In larger, faster streams, the first ice to form is along the slow-moving edges. When the river water gets more uniformly colder, frazil ice forms, and it looks like slush in the water. Winter steelhead fishermen sometimes see what looks like blobs of snow floating downstream. This is frazil ice being formed in the moving, super cooled water, probably right before their eyes. This slushlike ice gets thicker and packs together until it collects on the sides, bottom and top surface of the channel. If you are seeing frazil ice forming in your favorite trout stream, it’s time to put the fly rod away for the season.
Newly formed stream ice tends to block off parts of the channel, but water remains free-flowing in some sections all winter long. Since many streams receive their water from lake outflow, like the Kenai River below Kenai Lake or Skilak Lake, much of the water is too warm to immediately form ice. This is why we frequently see open water under the bridge between Kenai Lake and the start of the Kenai River.
Another major source of water for winter streams is groundwater. Groundwater, by definition, has not been exposed to colder air and is considerably warmer than the rest of the water in the stream. So, we often end up with warmer water flowing between and underneath layers of ice. These flowing channel areas and deeper areas of liquid water are the critical wintertime refuge for resident populations of grayling, trout and whitefish.
When exposed sections of stream water gets very close to freezing, such as later in the winter months, another kind of ice may form. Usually at night or early morning when air temperatures are at their coldest, anchor ice can form. This type of ice looks like a clear layer of ice covering the bottom of the stream. The anchor ice layer may temporarily restrict or block off some of the under-the-ice channels that were flowing previously.

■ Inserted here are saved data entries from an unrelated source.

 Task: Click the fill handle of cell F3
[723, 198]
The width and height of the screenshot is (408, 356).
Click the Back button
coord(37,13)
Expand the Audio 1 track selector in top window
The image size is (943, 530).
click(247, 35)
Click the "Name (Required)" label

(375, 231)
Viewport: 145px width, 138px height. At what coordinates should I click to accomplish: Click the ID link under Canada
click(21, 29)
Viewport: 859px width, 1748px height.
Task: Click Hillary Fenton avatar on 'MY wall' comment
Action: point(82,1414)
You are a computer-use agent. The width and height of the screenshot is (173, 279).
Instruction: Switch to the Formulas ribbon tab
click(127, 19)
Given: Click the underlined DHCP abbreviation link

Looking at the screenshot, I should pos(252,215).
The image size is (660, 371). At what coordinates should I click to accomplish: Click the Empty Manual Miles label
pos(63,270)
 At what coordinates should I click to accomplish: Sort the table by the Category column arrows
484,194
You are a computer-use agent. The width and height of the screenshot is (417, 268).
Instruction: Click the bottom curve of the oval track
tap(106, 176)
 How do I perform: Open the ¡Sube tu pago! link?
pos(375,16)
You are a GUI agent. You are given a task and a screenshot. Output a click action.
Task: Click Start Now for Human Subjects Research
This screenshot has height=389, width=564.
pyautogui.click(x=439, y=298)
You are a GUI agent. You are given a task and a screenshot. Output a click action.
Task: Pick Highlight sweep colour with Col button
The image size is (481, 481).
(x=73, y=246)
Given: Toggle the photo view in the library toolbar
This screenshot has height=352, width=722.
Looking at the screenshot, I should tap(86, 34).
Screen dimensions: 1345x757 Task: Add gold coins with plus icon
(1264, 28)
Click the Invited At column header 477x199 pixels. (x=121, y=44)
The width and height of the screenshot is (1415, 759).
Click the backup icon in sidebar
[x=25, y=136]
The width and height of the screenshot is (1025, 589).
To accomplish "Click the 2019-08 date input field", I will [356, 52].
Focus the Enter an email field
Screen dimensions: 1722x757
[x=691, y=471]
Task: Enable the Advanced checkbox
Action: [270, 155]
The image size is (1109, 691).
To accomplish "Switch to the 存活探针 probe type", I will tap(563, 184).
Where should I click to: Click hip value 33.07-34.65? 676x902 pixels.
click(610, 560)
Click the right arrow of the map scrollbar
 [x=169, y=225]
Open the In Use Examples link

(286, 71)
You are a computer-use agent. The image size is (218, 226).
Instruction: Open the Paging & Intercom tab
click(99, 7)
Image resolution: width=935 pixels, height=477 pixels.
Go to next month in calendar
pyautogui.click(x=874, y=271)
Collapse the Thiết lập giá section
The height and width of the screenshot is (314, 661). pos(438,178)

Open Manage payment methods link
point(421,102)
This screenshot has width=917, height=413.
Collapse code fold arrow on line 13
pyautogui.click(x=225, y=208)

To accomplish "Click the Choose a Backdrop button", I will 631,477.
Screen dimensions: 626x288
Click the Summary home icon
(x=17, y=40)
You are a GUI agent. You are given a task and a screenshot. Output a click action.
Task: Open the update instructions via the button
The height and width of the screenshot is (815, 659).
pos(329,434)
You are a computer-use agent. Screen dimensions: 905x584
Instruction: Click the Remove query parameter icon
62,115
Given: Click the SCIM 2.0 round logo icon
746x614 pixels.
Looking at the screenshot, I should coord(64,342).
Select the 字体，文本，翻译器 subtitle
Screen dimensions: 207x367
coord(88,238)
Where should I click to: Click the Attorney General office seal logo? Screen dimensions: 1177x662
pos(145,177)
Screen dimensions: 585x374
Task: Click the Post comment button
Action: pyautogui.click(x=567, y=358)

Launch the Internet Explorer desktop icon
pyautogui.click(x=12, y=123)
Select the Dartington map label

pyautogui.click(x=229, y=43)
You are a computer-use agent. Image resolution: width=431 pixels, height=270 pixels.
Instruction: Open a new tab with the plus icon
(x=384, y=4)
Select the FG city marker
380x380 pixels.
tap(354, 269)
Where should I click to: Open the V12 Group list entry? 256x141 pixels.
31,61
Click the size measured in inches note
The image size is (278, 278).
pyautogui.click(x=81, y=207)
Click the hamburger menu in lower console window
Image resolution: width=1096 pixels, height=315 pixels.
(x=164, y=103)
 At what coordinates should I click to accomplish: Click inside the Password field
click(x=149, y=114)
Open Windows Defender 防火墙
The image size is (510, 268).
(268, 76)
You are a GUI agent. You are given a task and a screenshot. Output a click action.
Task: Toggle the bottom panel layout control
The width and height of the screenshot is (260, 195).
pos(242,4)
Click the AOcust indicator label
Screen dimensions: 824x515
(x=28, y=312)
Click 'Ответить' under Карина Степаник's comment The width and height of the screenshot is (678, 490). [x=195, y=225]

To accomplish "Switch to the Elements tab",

The flowing water can’t descend through the sediment and can’t move laterally so it breaks through the ice somewhere and flows on top of the ice cover. This is called river overflow.
Because the water has considerable inertia and gravity moving it along, huge amounts of water can suddenly begin flowing on top of the ice. River overflow can sometimes be measured in depths of feet and can be quite problematic for travelers. One might expect the overflow to immediately freeze, since it is in contact with cold air. However, if there is snow cover on the ice, overflow water can remain liquid for many days, even when the air temperatures are extremely cold.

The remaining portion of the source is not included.